TEXTAUSZUG:
/---

Der Vorspann zum ARTE-Porträt „Aus eigener Kraft – Maestro Jeffrey Tate“ holt weit aus. Die Autoren Benjamin Wolff und Peter Schlögl, heißt es, wollen die Geschichte von Jeffrey Tate erzählen. Beziehungsweise ihn erzählen lassen. Das gelingt über weite Strecken nur bedingt. Dabei hätte das Leben des Dirigenten Jeffrey Tate, der ab der Konzertsaison 2009/2010 Chefdirigent der Hamburger Symphoniker wird, einiges zu bieten.
Er, der in Konzert- wie Opernhäuser größtes Ansehen genießt, der als großer Wagner-Dirigent unserer Zeit gilt, der bei Sir Georg Solti und Herbert von Karajan lernte und der mit den renomiertesten Orchestern arbeitet.
Doch Benjamin Wolff und Peter Schlögl verlieren sich oft in unausgewogenen, viel zu langatmigen Sequenzen. Stadt-Impressionen im Zeitraffer, die mit Ausschnitten der „Götterdämmerung“ unterlegt werden, Bilder vom Umbau seines Hauses in London, Szenen aus einer Porzellan-Messe (Tate ist Porzellan-Sammler, wie interessant!) auf der Jeffrey Tate minutenlang eine vage Verbindung von Porzellan und Musik herstellt, die in ihrer Konstistenz eher brüchig anmutet.
Pflichtgemäß grasen die Autoren die wichtigsten Lebensstationen ab: 1943 in Salisbury, England, zur Welt gekommen. Eine angeborene, verwachsene Wirbelsäule bindet ihn lange an den Rollstuhl und erschwert die Kindheit Tates. Erst nach einigen Operationen kann er halbwegs normal gehen und findet trotz Behinderung seinen Platz im Leben. Mit Hilfe der Musik. Er spielt früh Klavier, ist damals wie heute beeindruckt von Benjamin Brittens Gesamtwerk, studiert Medizin, wird Augenarzt, bevor er sich 1970 einem Musikstudium am London Opera Center widmet.

\---

BEREITGESTELLTES MATERIAL:
/---

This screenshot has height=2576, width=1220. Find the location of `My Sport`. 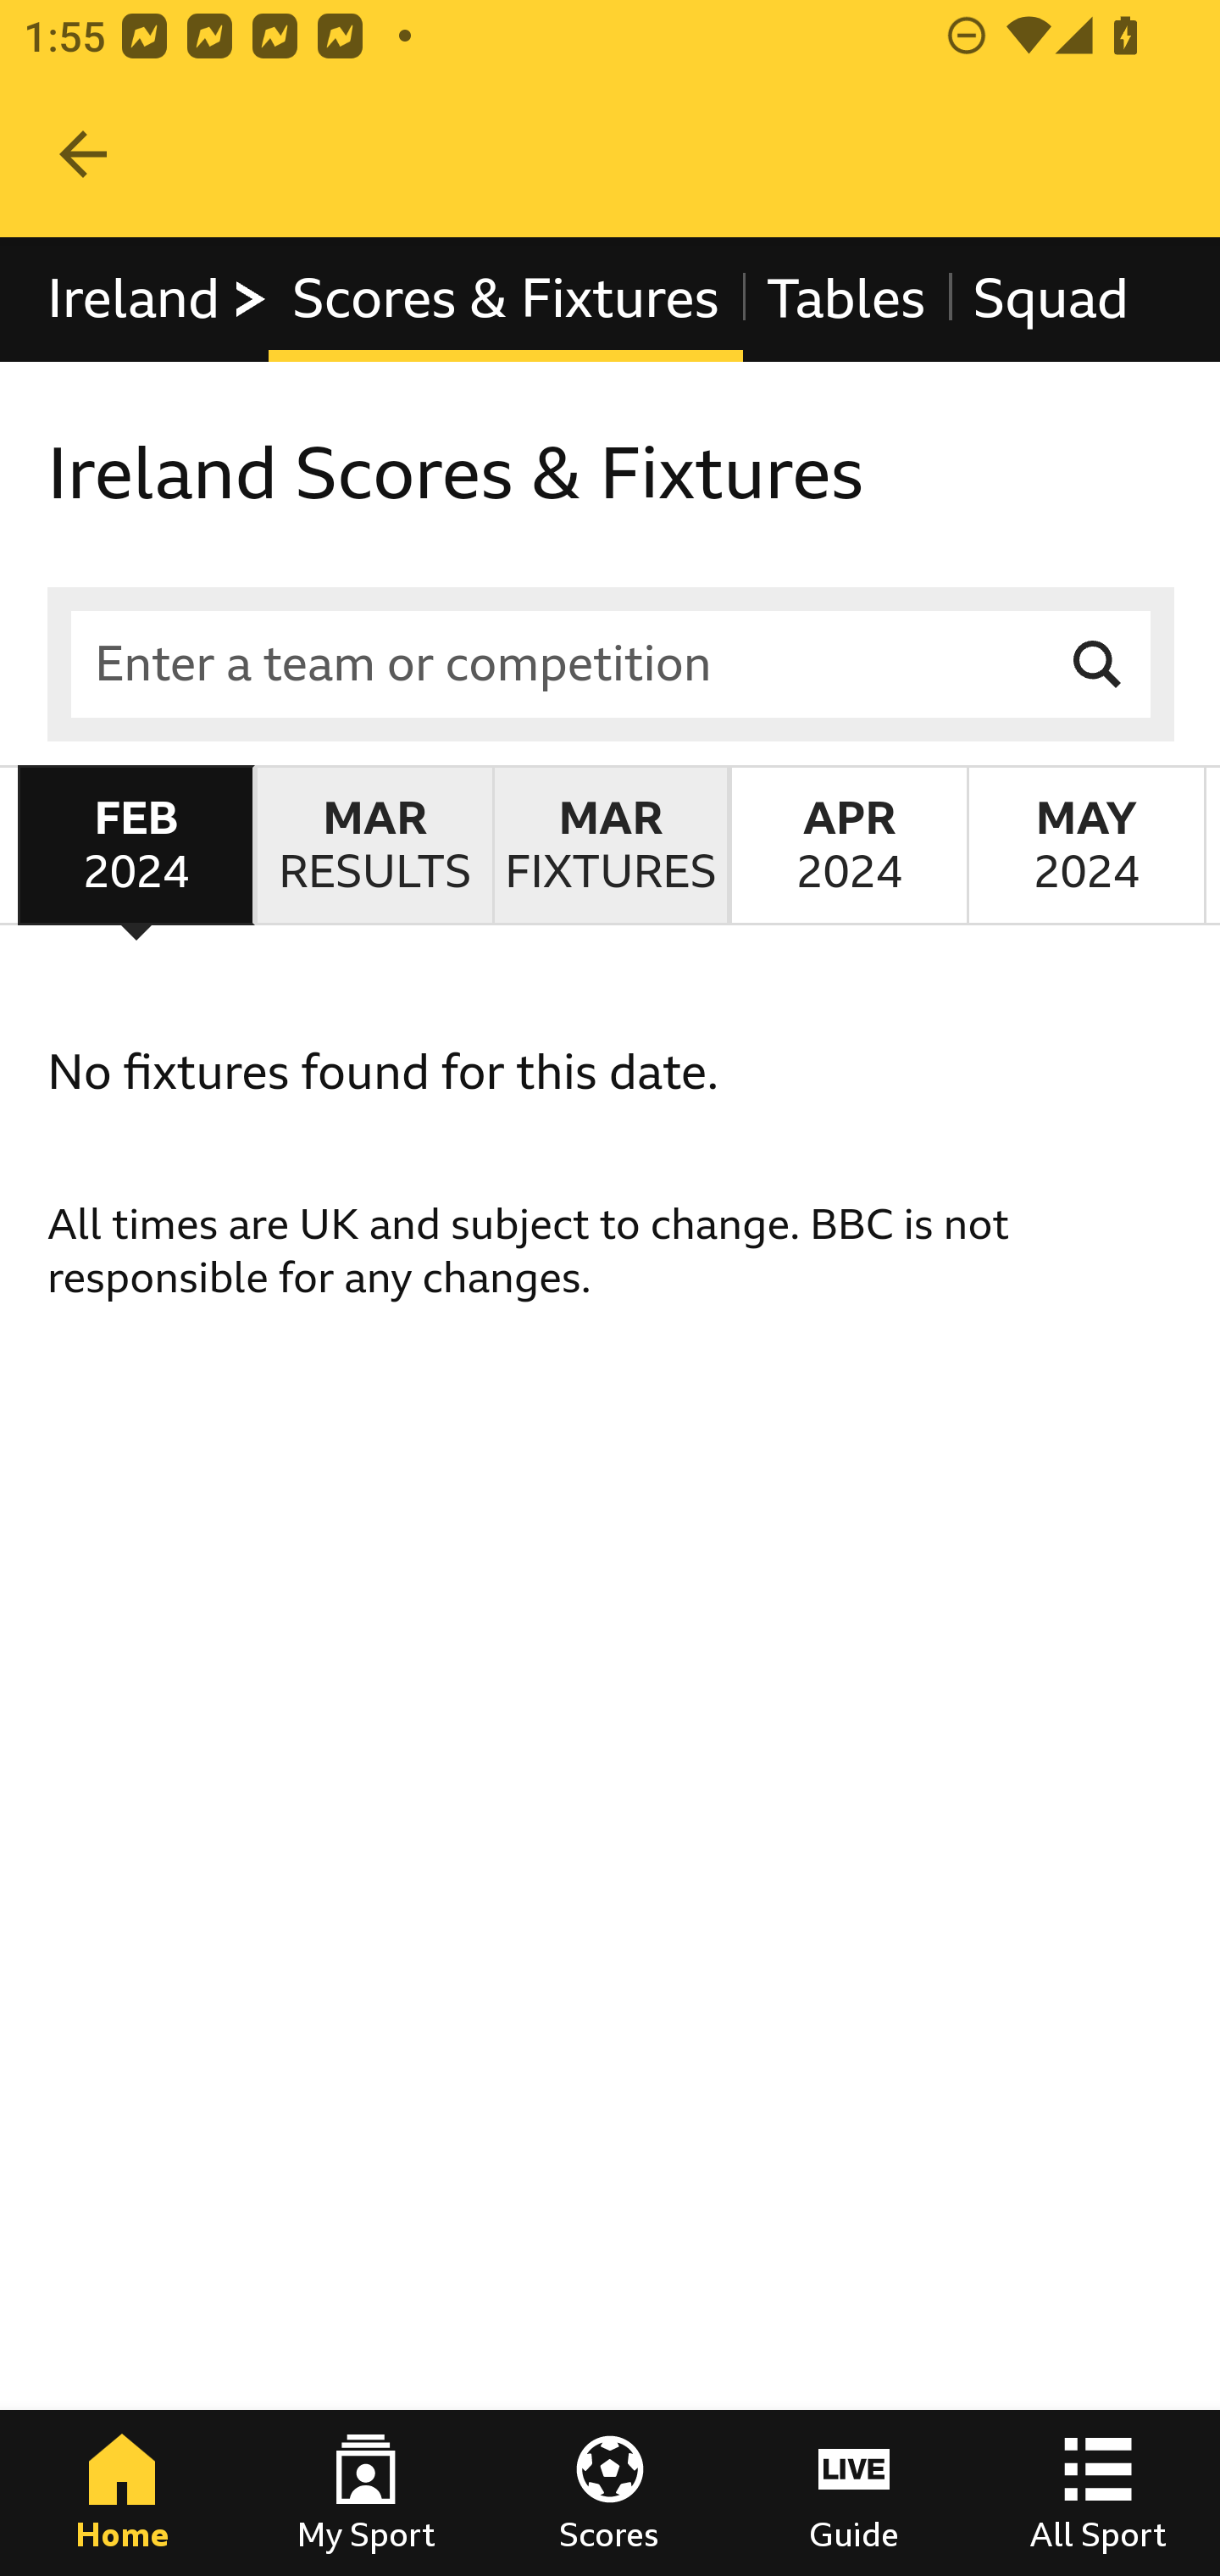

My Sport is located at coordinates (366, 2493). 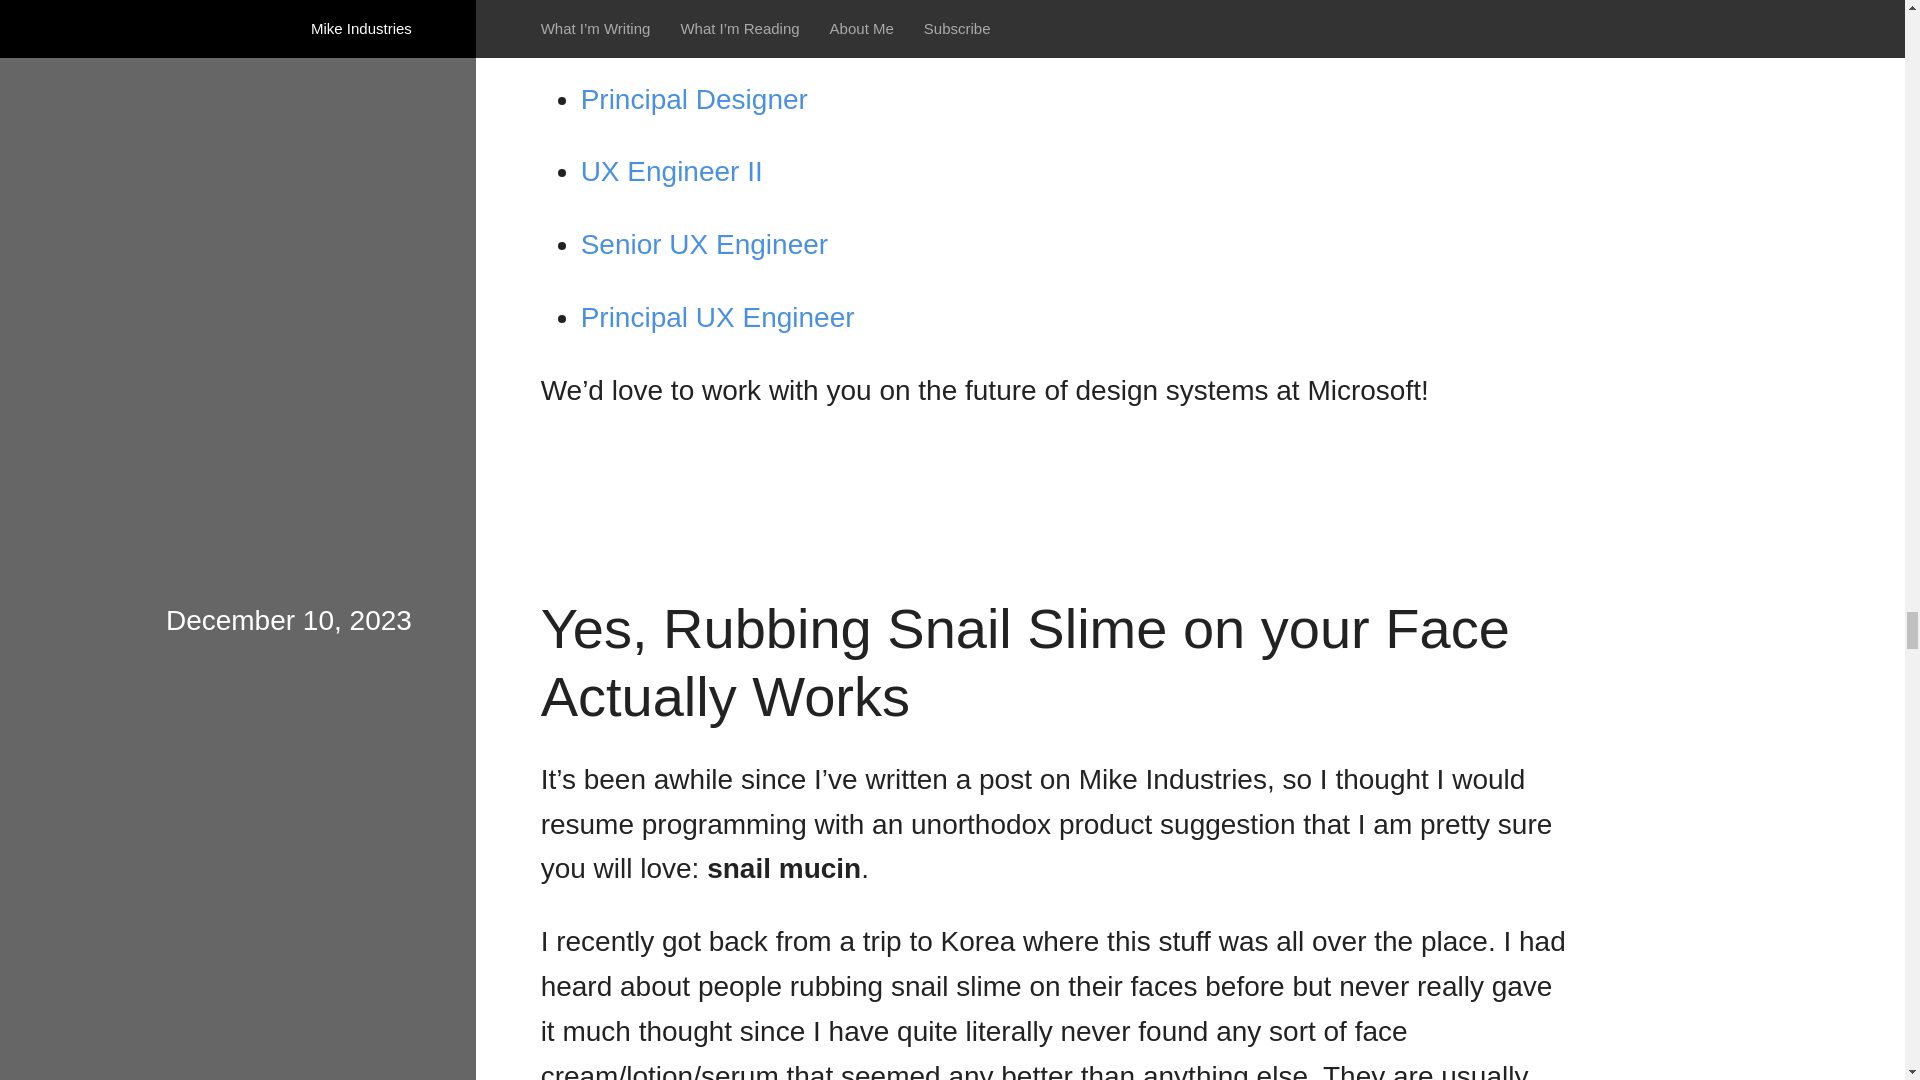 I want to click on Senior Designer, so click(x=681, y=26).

\---

IHRE AUFGABE:
Schreiben Sie aus der obigen Besprechung des Porträts über Jeffrey Tate den Abschnitt wortgetreu nieder, der mit den Worten „Der Vorspann zum“ einsetzt und mit „einiges zu bieten.“ schließt.

SCHRIFTLICHE LÖSUNG:
Der Vorspann zum ARTE-Porträt „Aus eigener Kraft – Maestro Jeffrey Tate“ holt weit aus. Die Autoren Benjamin Wolff und Peter Schlögl, heißt es, wollen die Geschichte von Jeffrey Tate erzählen. Beziehungsweise ihn erzählen lassen. Das gelingt über weite Strecken nur bedingt. Dabei hätte das Leben des Dirigenten Jeffrey Tate, der ab der Konzertsaison 2009/2010 Chefdirigent der Hamburger Symphoniker wird, einiges zu bieten.